Немного же свободы нам осталось,
Он хотел нас её лишить, не взирая на закон.
Он боялся ремонстраций,
Людовик был иного мнения,
И в наших интересах и из чувства благодарности
Спеть, спеть: «Да здравствует Людовик!» {334}.
«Немного свободы! И это сказано в такой момент!», - восклицает король и напоминает, что после этого его политическая карьера прервалась на 12 лет{335}.
Людовик-Станислас отмечает, что сам институт - Ассамблея нотаблей - обладал весьма двусмысленными полномочиями: «он не мог обладать ни правами Генеральных штатов, ни притязаниями Парламентов», это был сугубо консультативный орган. К тому же было очень сложно понять, какую позицию следует занять нотаблям: принц просил де Калонна просветить его на сей счёт, но министр собрался это сделать лишь за пару дней до открытия Ассамблеи, и то в самых общих чертах.
Я часто не совпадал во взглядах с министром, но всё же я не сказал ни единого слова, не сделал ни единого шага, который мог бы не понравиться Королю, и заслужил после этой Ассамблеи гораздо больше уважения, чем был того достоин{336}.

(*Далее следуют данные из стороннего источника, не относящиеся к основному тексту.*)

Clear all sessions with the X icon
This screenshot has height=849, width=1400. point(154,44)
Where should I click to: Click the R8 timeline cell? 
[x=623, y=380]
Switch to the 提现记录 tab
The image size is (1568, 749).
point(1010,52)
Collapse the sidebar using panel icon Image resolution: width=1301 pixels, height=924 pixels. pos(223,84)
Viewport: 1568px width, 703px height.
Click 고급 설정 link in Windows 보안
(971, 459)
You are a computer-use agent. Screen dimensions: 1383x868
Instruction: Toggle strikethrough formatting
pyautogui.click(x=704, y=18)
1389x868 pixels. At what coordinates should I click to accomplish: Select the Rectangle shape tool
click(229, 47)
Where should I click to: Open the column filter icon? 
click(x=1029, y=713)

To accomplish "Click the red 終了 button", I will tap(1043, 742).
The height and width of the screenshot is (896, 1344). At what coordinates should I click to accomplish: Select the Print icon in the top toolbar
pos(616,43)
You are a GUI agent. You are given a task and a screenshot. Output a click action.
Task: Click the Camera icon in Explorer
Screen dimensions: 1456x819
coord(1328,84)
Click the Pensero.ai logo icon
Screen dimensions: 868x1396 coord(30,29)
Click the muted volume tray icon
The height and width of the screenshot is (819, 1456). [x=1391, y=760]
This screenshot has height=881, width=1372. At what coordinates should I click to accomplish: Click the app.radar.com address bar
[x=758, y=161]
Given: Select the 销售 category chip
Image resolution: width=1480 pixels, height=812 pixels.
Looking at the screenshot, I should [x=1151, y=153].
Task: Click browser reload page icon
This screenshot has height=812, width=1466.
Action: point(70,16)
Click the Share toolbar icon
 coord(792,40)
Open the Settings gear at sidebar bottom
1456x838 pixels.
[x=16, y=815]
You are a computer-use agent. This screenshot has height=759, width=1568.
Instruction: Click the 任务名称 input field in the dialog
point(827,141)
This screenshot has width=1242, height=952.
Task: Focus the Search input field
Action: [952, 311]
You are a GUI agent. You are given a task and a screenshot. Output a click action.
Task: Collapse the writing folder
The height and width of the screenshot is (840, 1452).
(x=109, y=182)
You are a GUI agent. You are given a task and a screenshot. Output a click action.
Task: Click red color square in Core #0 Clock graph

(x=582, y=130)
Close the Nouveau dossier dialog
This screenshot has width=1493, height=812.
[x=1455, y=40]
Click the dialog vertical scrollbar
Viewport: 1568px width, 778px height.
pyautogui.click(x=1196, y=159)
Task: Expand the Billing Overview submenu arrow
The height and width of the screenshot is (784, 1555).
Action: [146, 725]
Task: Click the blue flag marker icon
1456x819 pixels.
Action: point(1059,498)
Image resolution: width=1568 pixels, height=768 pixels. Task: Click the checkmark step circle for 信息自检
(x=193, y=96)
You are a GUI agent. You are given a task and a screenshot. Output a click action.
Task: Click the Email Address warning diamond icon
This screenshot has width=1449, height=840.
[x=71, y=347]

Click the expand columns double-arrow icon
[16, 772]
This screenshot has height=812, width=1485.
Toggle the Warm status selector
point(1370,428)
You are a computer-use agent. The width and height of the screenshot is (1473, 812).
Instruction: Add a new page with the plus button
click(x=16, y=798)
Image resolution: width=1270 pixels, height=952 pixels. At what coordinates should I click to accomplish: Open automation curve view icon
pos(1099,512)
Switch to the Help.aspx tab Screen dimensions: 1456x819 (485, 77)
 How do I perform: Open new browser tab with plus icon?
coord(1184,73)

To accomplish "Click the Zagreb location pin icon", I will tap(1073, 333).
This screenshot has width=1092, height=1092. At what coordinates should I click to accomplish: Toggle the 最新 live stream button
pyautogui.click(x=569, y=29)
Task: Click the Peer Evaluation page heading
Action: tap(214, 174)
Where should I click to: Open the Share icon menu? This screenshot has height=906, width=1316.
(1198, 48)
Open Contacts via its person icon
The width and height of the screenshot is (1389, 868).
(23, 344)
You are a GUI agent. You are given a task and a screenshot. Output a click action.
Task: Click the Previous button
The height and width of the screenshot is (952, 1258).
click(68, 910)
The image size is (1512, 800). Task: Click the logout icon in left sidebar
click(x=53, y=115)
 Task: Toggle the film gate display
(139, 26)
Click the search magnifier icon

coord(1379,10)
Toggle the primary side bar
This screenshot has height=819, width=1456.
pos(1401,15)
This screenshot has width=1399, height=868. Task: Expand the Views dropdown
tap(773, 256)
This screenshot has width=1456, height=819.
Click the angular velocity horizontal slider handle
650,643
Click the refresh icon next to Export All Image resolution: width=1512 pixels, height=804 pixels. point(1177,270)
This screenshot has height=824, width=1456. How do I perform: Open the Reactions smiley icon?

Возвращаясь после этого подробного рассказа к вопросу о своём непостоянстве, Людовик XVIII скрупулёзно перечисляет, в чём его обвиняли:
1° в том, что я высказался за удвоенное представительство, 2° в том, что я совершил в Ратуше 26 декабря 1789 г., 3° в моей эмиграции в июне 1791 г. Полагают, что два первых пункта противоречат тому, что я высказывал в 1779 г. {337}, а третий - первым двум{338}.
Людовику-Станисласу кажется уместным напомнить, что, во- первых, за удвоение представительства третьего сословия голосовал не только он, но также архиепископ Нарбонна и герцог Мортемар, которых никто не обвинял в том, что они сделались «демократами», во-вторых, никакого закона по поводу количества депутатов от третьего сословия не существовало, всё зависело от решения короля, и в-третьих, в 1588 и в 1619 гг. именно третье сословие, в отличие от двух других, поддерживало королевскую власть. Людовик XVIII полагает, что в конце 1780-х гг. ситуация была аналогичной: корона подвергалась многочисленным нападкам со стороны духовенства и дворянства. И уж конечно он не мог предвидеть, что дальнейшее развитие событий позволит перейти от посословного голосования к индивидуальному.
Эта ошибка, быть может, самая серьёзная из всех, повлияла и на мою судьбу. Не знаю, хватит ли моих угрызений совести, тех бед, что я претерпел и которые ещё ждут меня впереди, чтобы искупить мою ошибку в глазах того, кто видит всё. Люди же, я полагаю, должны избавить меня от упрёков в непостоянстве{339}.
Далее король стремится ещё раз объяснить своё поведение в деле де Фавра, заявляя о том, что ему был известен лишь проект бегства короля, ни о каких планируемых убийствах он ничего не знал. И всё же это дело стало «ещё большей ошибкой: мне не следовало слушать проекты г-на де Фавра, мне не следовало их дезавуировать впоследствии»{340}. Комментируя свой приход в Ратушу, Людовик XVIII пишет о том, что это он купил Мирабо для короля и следовал его советам, равно как и советам «герцога де Л***» (здесь, очевидно, имеется в виду де Леви). Что же до гражданской клятвы, Людовик заявил, что принял её по принуждению, да и кто не принял бы, если бы к нему пришли с такими требованиями.
Однако он решительно отказывается видеть в своих поступках признаки непостоянства. Напротив, он по-прежнему полагает эмиграцию абсолютно последовательным поступком: «Согнутая силой ветвь вновь распрямляется, как только становится свободной»{341}.
Разумеется, этот текст - такая же попытка создать некий образ, как и слова недоброжелателей принца. В равной мере не вызывает сомнений, что, несмотря на все старания Людовика XVIII, «чёрная легенда» тяготела над ним и заставляла с собой считаться, мы ещё не раз это увидим.
Как оценить ту сложную траекторию, по которой двигались политические взгляды принца в первые десятилетия его жизни? Менял ли он их в угоду сиюминутной выгоде, делал ли всё, чтобы занять трон, превращался ли из консерватора в либерала и вновь в консерватора? На мой взгляд, для ответа на эти вопросы следует оставить в стороне ту часть «чёрной легенды», которая состояла из слухов и домыслов, и анализировать то, что лежит за её пределами.
На протяжении всех этих лет граф Прованский хотел принимать участие в управлении страной, считал себя готовым для этого и, не исключено, более достойным, более умным, более образованным и, если говорить современным языком, более мотивированным, чем его старший брат. Отстранение от работы в Совете воспринималось им болезненно, войти в число тех, кто принимает решения, стало одной из его главных целей.